Excerpt from World Inc.
Chapter 6:
Developing Leaders We Can Trust
Ten Lessons of Leadership
- We are captive in our leadership options.
- Let's go back to school on social leadership.
- Leadership is about life in society.
- Leaders have articulate power.
- Lincoln was a model social leader.
- Leaders find new paths of growth.
- Value shifts cascade social changes in business.
- Capture a sense of elsewhere and adventure.
- Learn from giants; be GE and HP and Toyota.
- Cultures pick winners, not vice versa.
I have had a single motto since getting my doctorate from Cornell many years ago. "Actors speak of imaginary things as if they are real. Academics speak of real things as if they are imaginary." Lately, I have been applying that motto more rigorously to my consulting practice, and to my client's actions and plans.

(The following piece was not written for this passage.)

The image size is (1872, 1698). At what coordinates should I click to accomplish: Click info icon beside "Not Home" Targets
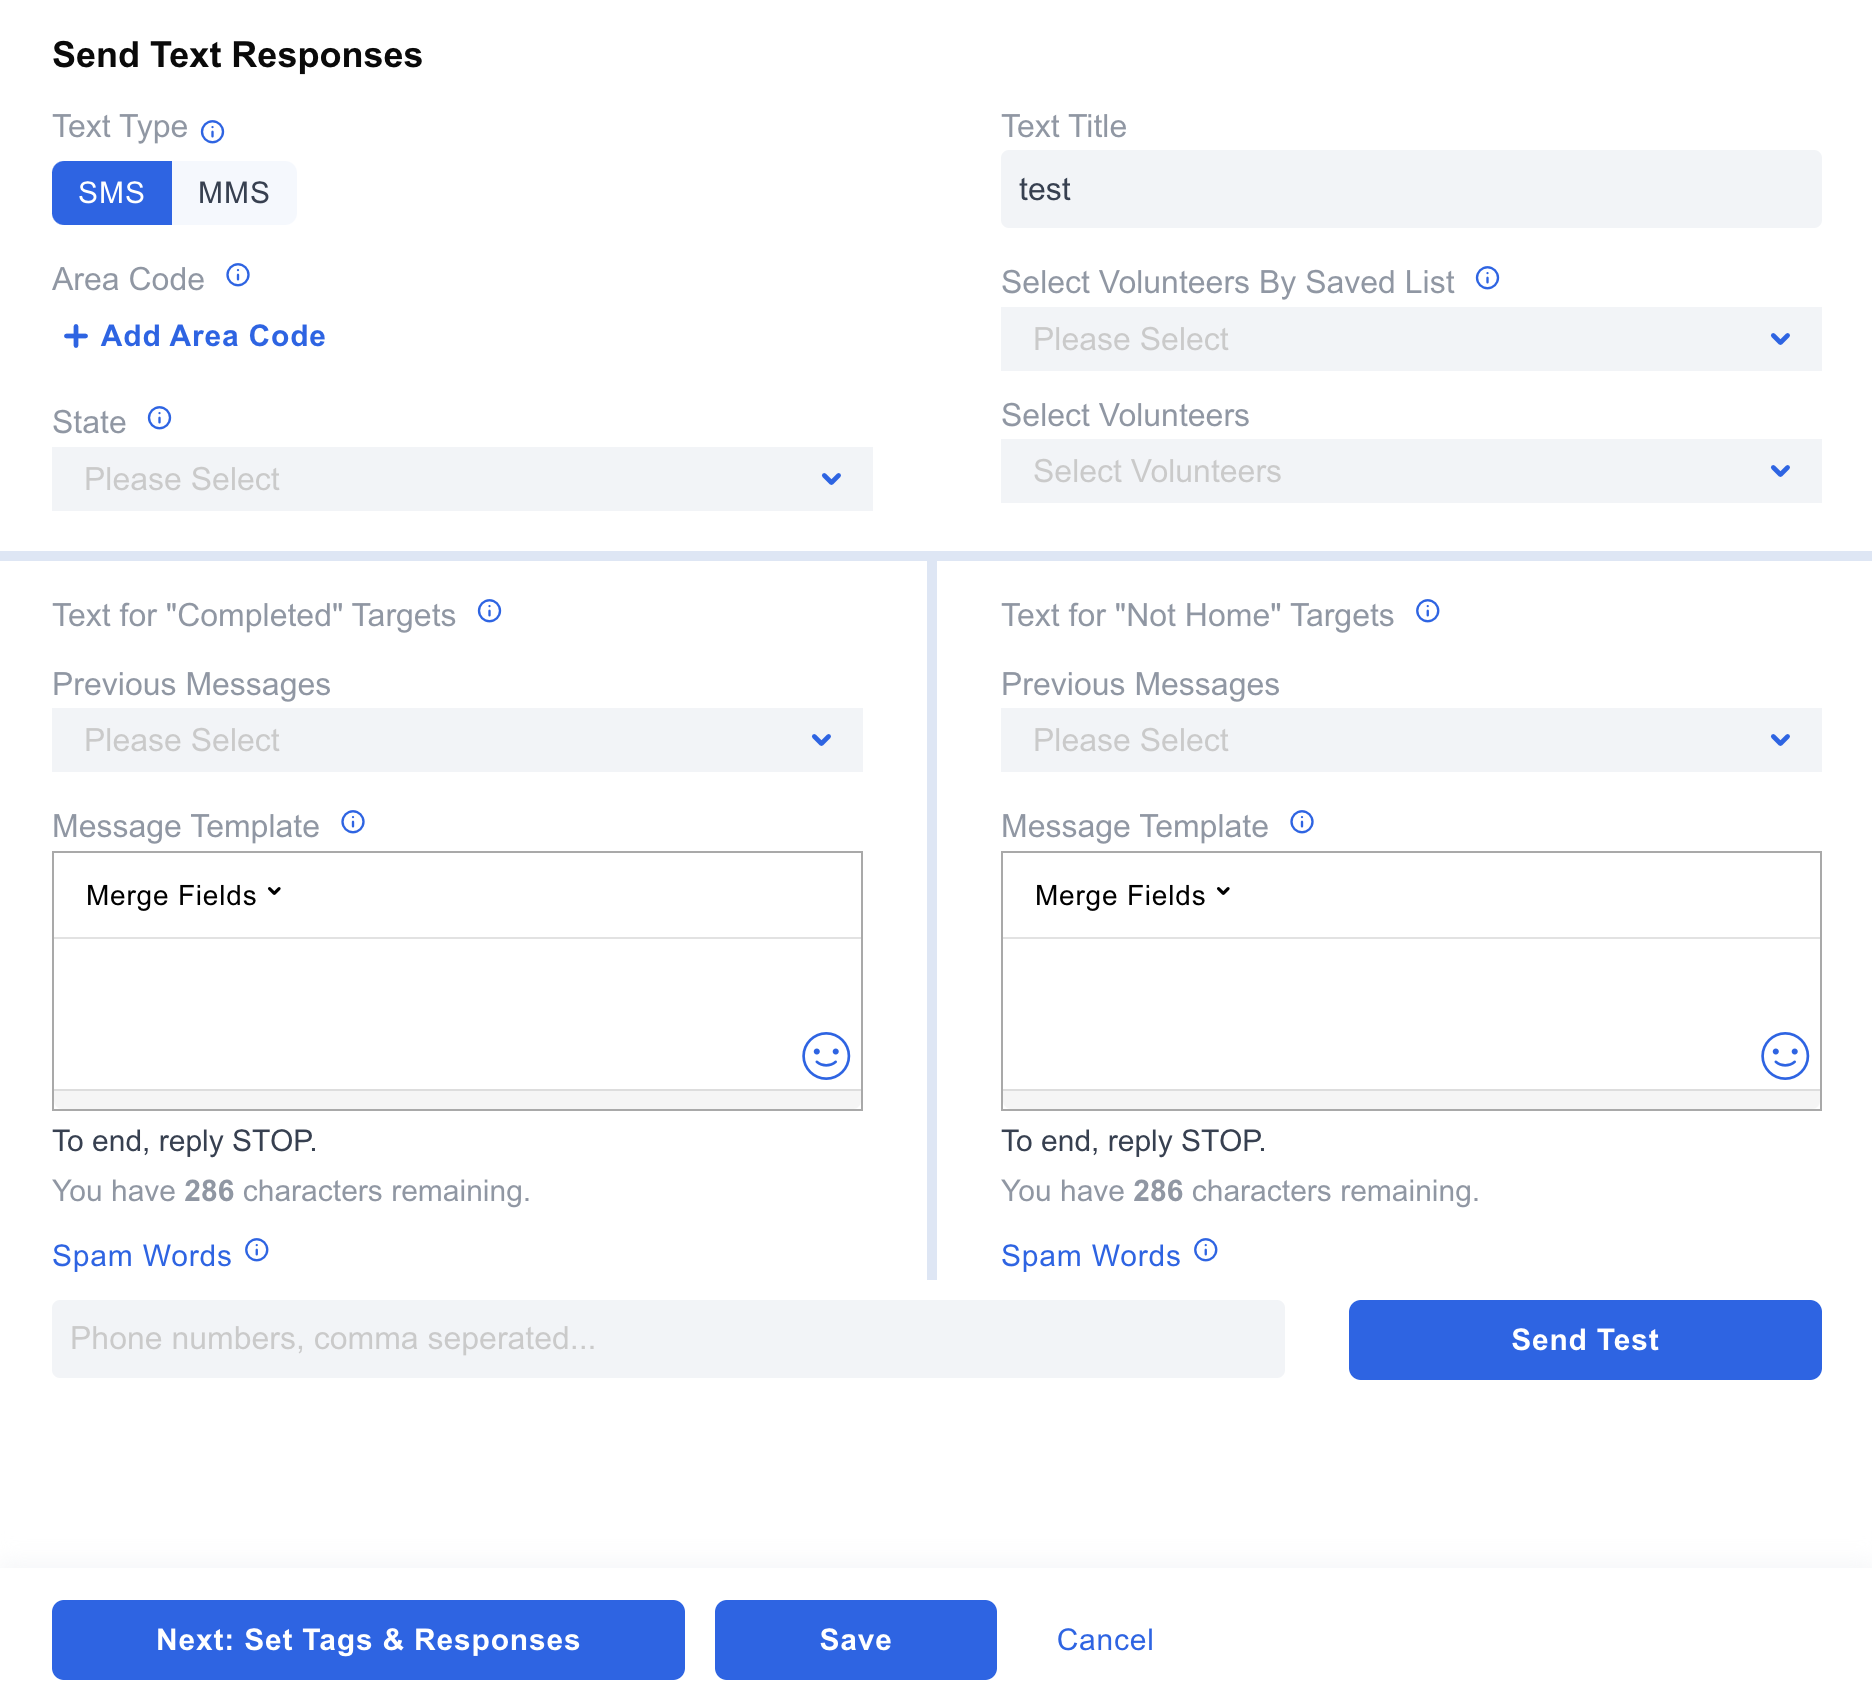click(1427, 611)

The world of corporate leadership is not simple, and the bigger the choices that have to be made, the more complex the path to growth. The royal court of corporate decision making is not as linear and direct as one first learns in business school. Those beheaded, or those that triumph, often do not follow routes as direct as a football game plan. I find that the best leaders are both in this world and in the world of the near future at the same time, with one foot in the here and now making the choices, and the other foot imaging the clear gain, for both the consumer and the company, when the product hits the market.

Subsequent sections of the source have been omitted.